## Exercise requirements:
In your copy, repeat each record exactly and include no pictures.

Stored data
════
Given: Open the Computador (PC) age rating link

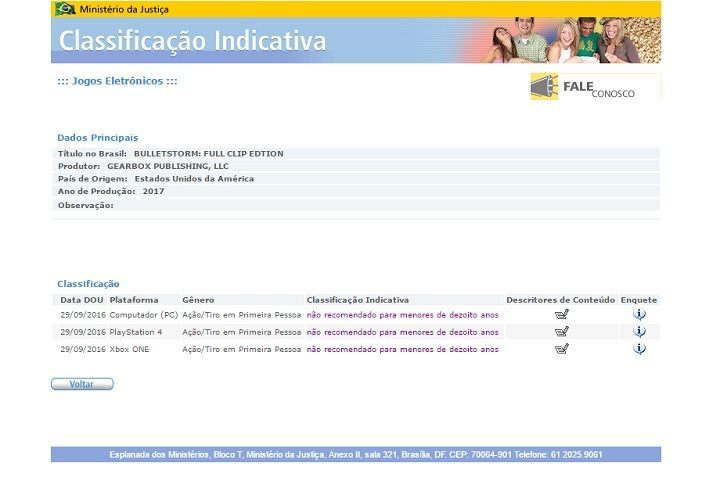Looking at the screenshot, I should pyautogui.click(x=402, y=315).
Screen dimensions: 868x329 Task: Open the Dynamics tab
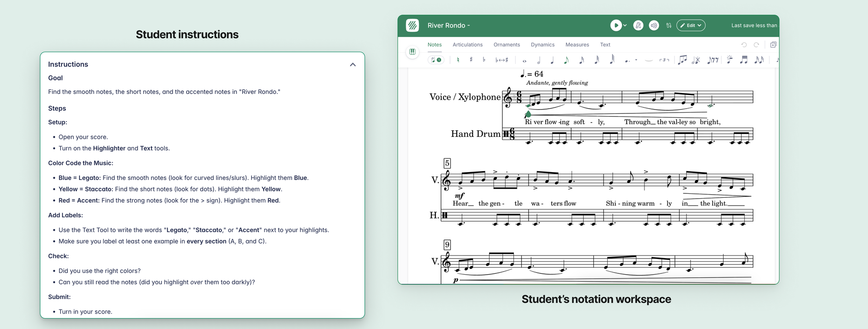point(543,45)
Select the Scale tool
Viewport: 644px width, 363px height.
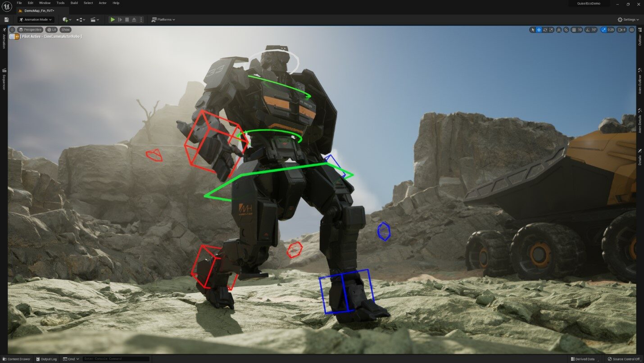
════
## Final answer:
Given: Open the Computador (PC) age rating link

Looking at the screenshot, I should pyautogui.click(x=402, y=315).
Screen dimensions: 868x329 Task: Open the Dynamics tab
point(543,45)
Select the Scale tool
Viewport: 644px width, 363px height.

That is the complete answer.